By changing his pattern of brain activity in the scanner to indicate a ‘yes’ or a ‘no’, Scott was able to tell us that he knew where he was, how long he’d been there, what he enjoyed watching on TV, and whether or not he was in any pain (he wasn’t). Nevertheless, at the bedside, Scott remained non-responsive whenever he was examined by his doctors and care staff.

By 2016, more than 1,000 patients around the world had been scanned using variations on the brain-imaging technique we had developed, and an independent scientific review concluded that between 20 and 25 per cent of them were like Carol and Scott; conscious and aware, despite their outward appearance, trapped in their immobile bodies, listening silently to every conversation at their bedside, and every decision that had ever been made on their behalf.

While no one knows exactly how many vegetative-state patients there are in the world (in the United States, it has been estimated that there are between 15,000 and 40,000), these figures confirm that tens of thousands of them may not be what they appear to be at all.

Despite this astonishing series of discoveries, the various regulatory bodies that determine whether the findings will be used to benefit the lives of all patients with ‘disorders of consciousness’, like the vegetative state, continue to drag their feet. In 2021, the Royal College of Physicians revised the UK guidelines on the management of these patients, stating that “once a patient is in a prolonged disorder of consciousness… repeat imaging is not routinely required”.

§ **STORED DATA**:

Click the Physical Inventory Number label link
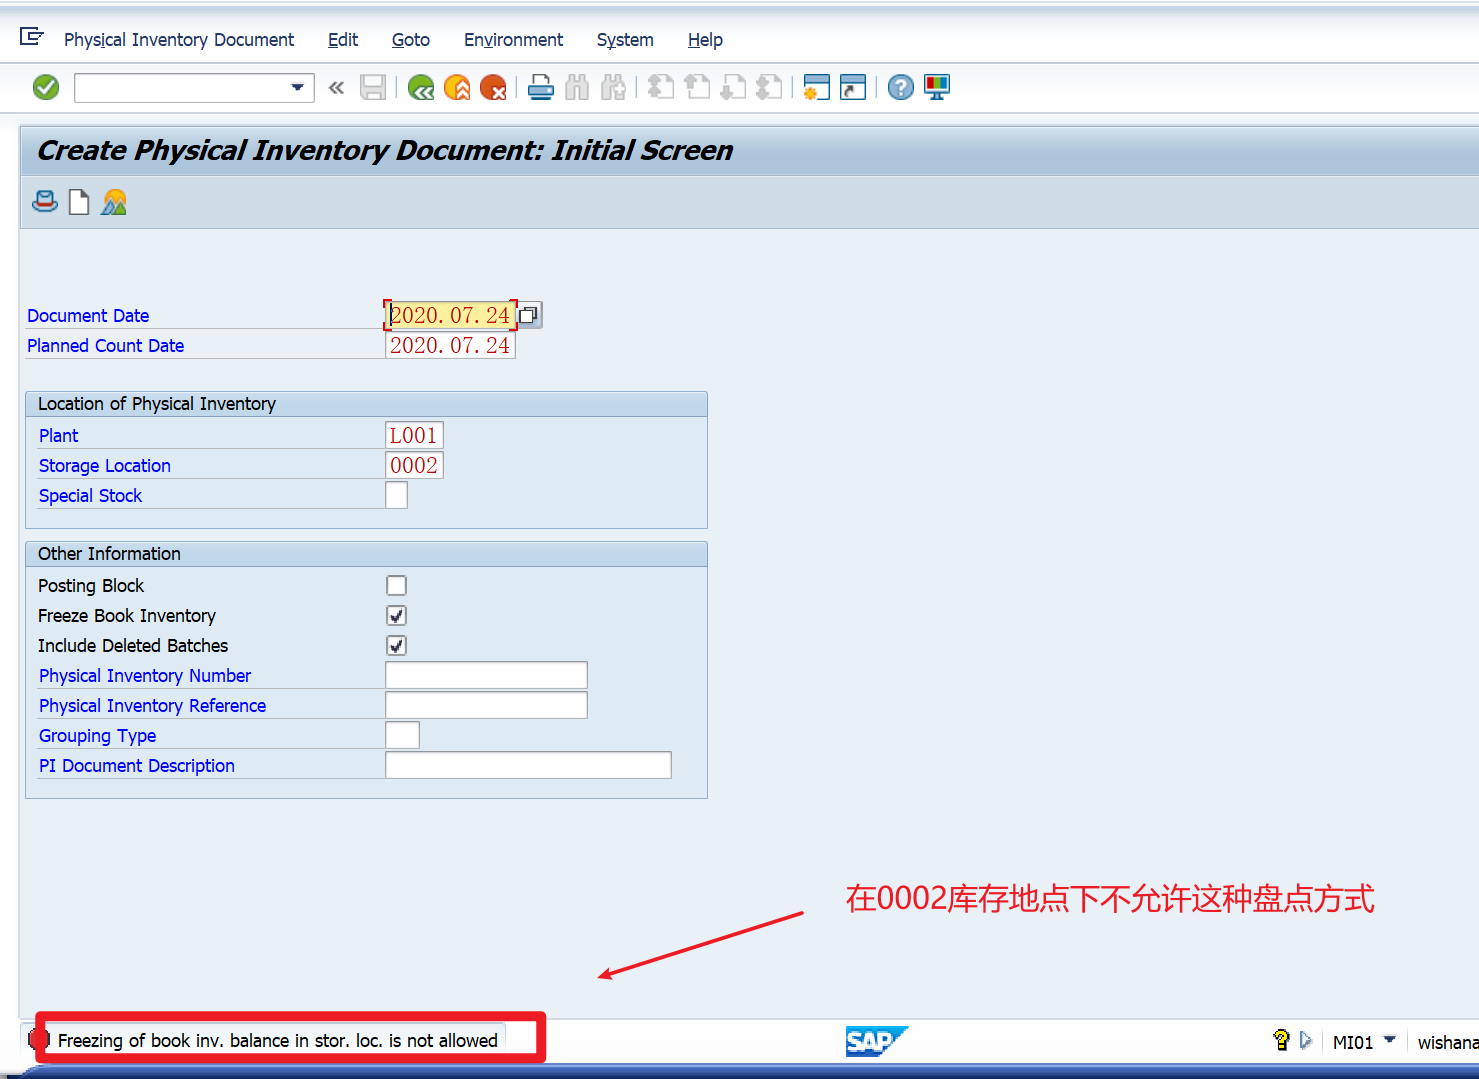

§ **AIM OF THE TASK**: In the text about patients in a vegetative state, what share of the more than 1,000 scanned patients did the independent review find to be conscious and aware?

§ **ANSWER SECTION**: Between 20 and 25 percent.